-- WHAT TO WORK ON --
In the extracted data entries below, switch "Tap" to "Press" from the line with "Where should I click to: Tap" up to and including the line with "coord(46,644)". Return only those lines, with everything else in them unchanged.

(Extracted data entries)

+===+

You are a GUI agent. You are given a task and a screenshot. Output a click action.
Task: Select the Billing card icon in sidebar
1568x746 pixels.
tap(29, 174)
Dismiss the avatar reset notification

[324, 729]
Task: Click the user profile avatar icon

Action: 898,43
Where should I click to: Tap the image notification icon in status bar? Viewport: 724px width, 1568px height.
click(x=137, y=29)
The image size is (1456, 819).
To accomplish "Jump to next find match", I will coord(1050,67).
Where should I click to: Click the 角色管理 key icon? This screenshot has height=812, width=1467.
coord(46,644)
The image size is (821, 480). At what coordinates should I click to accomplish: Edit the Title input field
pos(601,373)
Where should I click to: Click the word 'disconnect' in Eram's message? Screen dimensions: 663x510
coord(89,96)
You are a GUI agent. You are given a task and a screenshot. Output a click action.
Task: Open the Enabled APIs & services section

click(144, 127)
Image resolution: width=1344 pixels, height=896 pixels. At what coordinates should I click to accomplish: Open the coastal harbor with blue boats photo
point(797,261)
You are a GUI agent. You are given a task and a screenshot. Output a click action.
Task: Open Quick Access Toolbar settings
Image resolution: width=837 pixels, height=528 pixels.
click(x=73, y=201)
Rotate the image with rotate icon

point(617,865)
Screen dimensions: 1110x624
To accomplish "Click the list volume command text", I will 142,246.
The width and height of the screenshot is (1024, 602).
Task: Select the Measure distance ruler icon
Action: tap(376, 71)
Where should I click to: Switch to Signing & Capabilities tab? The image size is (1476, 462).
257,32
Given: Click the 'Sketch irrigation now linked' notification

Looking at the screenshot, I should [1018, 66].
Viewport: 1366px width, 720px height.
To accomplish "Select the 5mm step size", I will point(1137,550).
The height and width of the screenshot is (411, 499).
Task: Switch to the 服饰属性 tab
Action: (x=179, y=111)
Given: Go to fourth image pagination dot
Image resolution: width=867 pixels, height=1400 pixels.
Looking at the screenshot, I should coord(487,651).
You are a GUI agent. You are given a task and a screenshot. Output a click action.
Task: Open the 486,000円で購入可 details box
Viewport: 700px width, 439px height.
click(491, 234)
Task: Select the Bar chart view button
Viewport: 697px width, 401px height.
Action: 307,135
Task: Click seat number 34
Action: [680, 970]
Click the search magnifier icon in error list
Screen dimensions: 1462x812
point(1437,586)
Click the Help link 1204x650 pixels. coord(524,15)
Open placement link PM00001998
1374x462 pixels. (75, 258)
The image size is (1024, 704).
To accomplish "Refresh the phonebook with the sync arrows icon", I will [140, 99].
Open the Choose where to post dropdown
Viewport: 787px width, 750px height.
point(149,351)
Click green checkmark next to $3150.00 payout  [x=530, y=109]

+===+

-- COMPLETED EXERCISE --
Where should I click to: Press the image notification icon in status bar? Viewport: 724px width, 1568px height.
click(x=137, y=29)
The image size is (1456, 819).
To accomplish "Jump to next find match", I will coord(1050,67).
Where should I click to: Click the 角色管理 key icon? This screenshot has height=812, width=1467.
coord(46,644)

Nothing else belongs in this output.